La E.633 del 1983, seguita dalla D.445 l'anno successivo, fu il vero e proprio punto di svolta, con una realizzazione completamente nuova ed apprezzabile esteticamente ancora oggi, soprattutto dopo aver montato pantografi più realistici e un vomere Roco.

Poco dopo la E.633, uscì anche la versione E.632, che è quella qui illustrata e che acquistai nel marzo 1985 al prezzo di circa 55'000 lire (appena 65 Euro del 2009).

In 1983 the production of E.633 represented a true turning point for Lima: it abandoned the toy market and firmly addressed to true model railway.

Telaio Lima, E.633
In realtà il prezzo molto competitivo - come abbiamo visto, all'incirca la metà di un modello Rivarossi - venne ottenuto privilegiando il risultato estetico, cioè curando molto bene lo stampo della cassa, ma confermando al 100% la meccanica "tradizionale" Lima: una scelta che si è rivelata vincente.

Sollevando il mantello, ci appare infatti il classico motore G, che esamineremo nelle figure seguenti, montato su un semplice telaio, tutto di plastica. La zavorra è un blocco compatto di ferro tranciato. L'impianto elettrico sono semplicemente tanti bei... cavi volanti (quelli delle lampadine rosse, poi, sono un'aggiunta mia).

The main improvements regarded the plastic body, which was really impressive. In order to maintain the price as low as possible (about 50% of a similar Rivarossi model), the motor and gear system were unchanged, confirming the classic G Motor, mounted on a full-plastic frame. It was a winning solution, and in the next 8 years, Lima achieved a great success both in domestic and foreign market.

Motori Lima
Non escludo che, nel progettare il suo Motore G, nei primi anni '70, Lima si sia ispirata al tradizionale carrello motore di Märklin: una soluzione pratica, semplice e ben funzionante: ampio collettore a disco, spazzole di montaggio elementare, solo ingranaggi a denti diritti, nessuna vite senza fine.

La soluzione non era modulare in senso stretto: come si vede in foto, cambiando il passo del carrello, occorreva un nuovo stampo per tutta la carcassa del motore. Oggi la si direbbe però una soluzione "portabile", cioè replicabile secondo lo stesso concetto anche a macchine diverse (escluse quelle a vapore, alle quali Lima non si dedicò praticamente mai).

The motor-gear assembly was quite similar to traditional Märklin structure, although Lima made it only with plastic. The same general construction was used for different bogies, i.e. different distances between wheels.

Motori Lima (aperti)
A differenza di Märklin, naturalmente, la carcassa del motore non era in metallo pressofuso, ma in ben più economica plastica. La forza di trazione non era il massimo, per la difficoltà di sfruttare bene la zavorra, inevitabilmente molto più "decentrata" rispetto al carrello motore, che non su una macchina Märklin tutta metallica. Però funzionava ragionevolmente bene (se si esclude la tipica rumorosità!) e, visto il prezzo, era difficile chiedere di più.

Il rotore a tre poli, con collettore a disco, utilizzava due spazzole, entrambe di grafite. Lo statore era una semplice calamita, di tipo "morbido", piegata a cerchio grazie alla sua flessibilità.

Dati forniti:
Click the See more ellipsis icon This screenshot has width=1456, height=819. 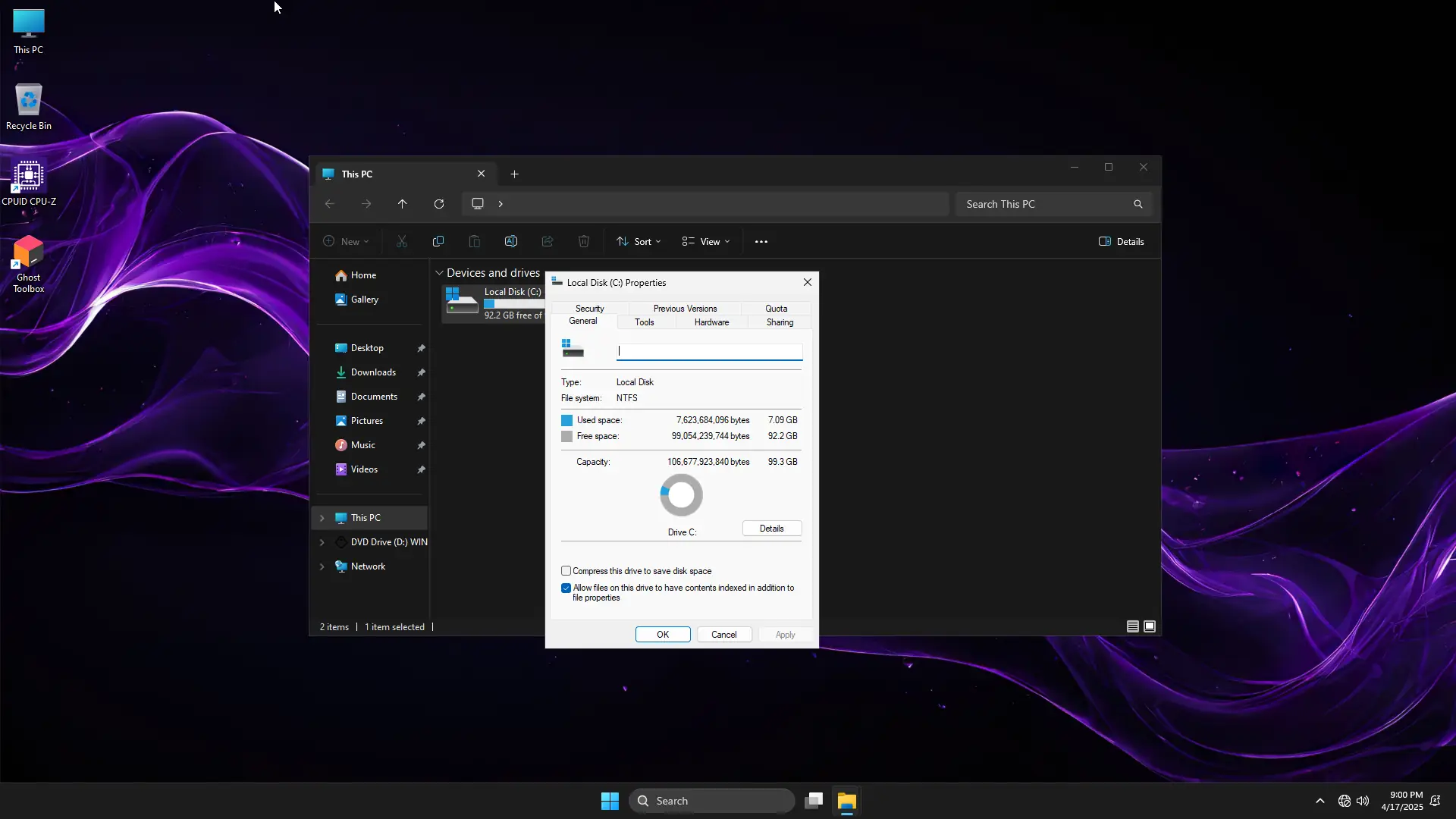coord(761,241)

---

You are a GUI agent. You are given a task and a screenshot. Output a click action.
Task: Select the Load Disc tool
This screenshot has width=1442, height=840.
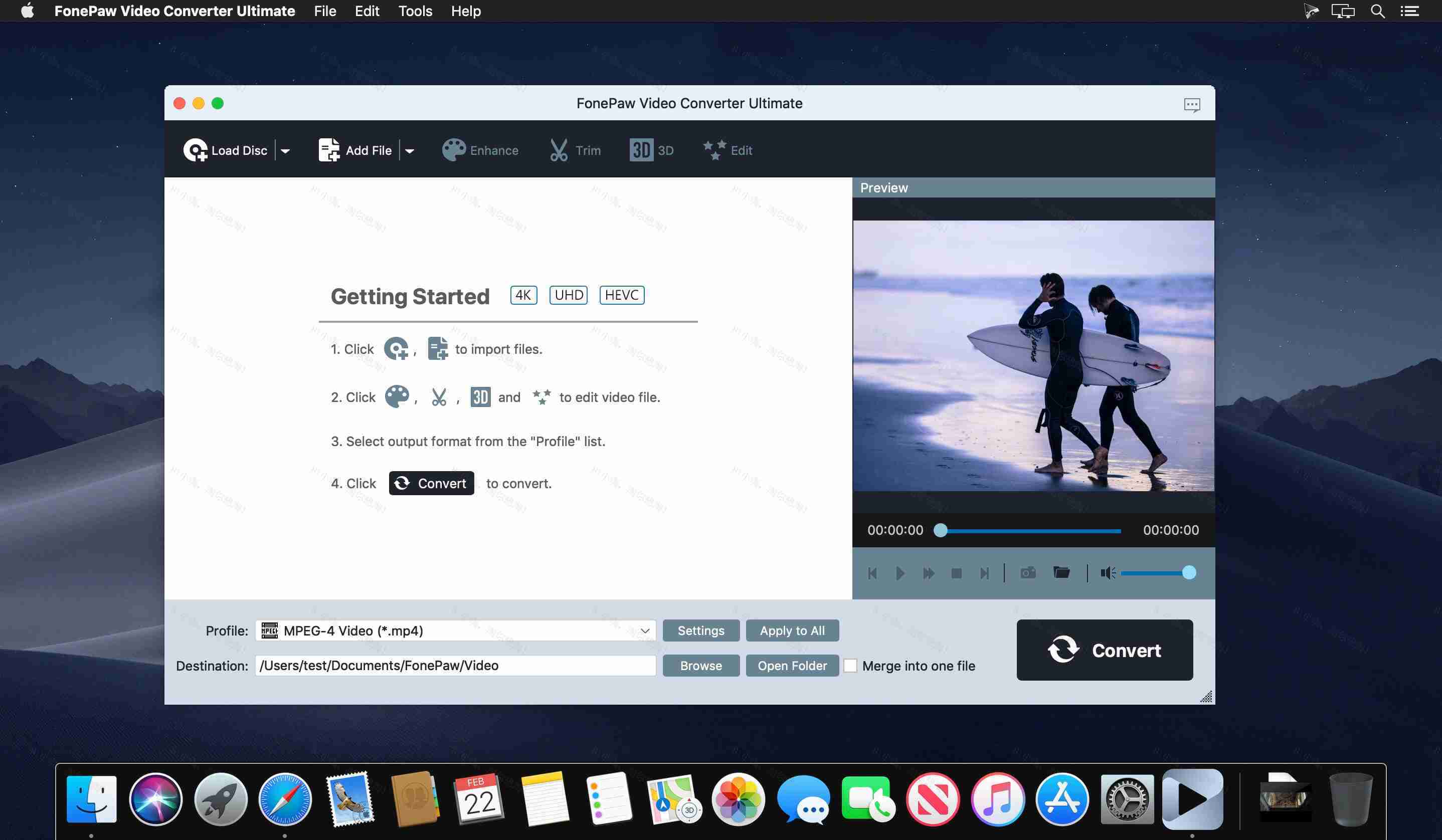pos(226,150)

==

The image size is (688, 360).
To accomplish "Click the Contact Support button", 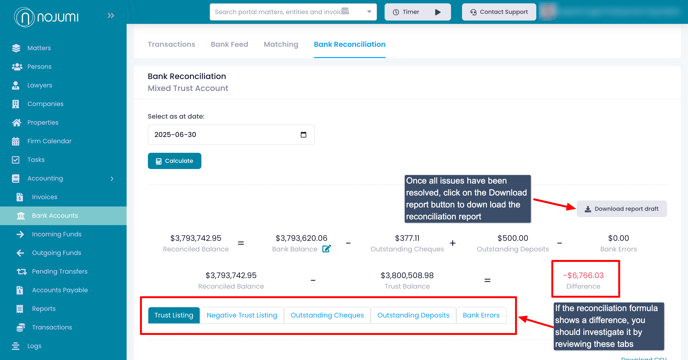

Esercizio assegnato: Per favore, spiega in una o due frasi perché, secondo il brano sui modelli Lima, la forza di trazione del motore «non era il massimo».

Risultato esercizio: La forza di trazione era limitata dalla difficoltà di sfruttare bene la zavorra. Questa era infatti molto più decentrata rispetto al carrello motore di quanto lo sia su una macchina Märklin tutta metallica.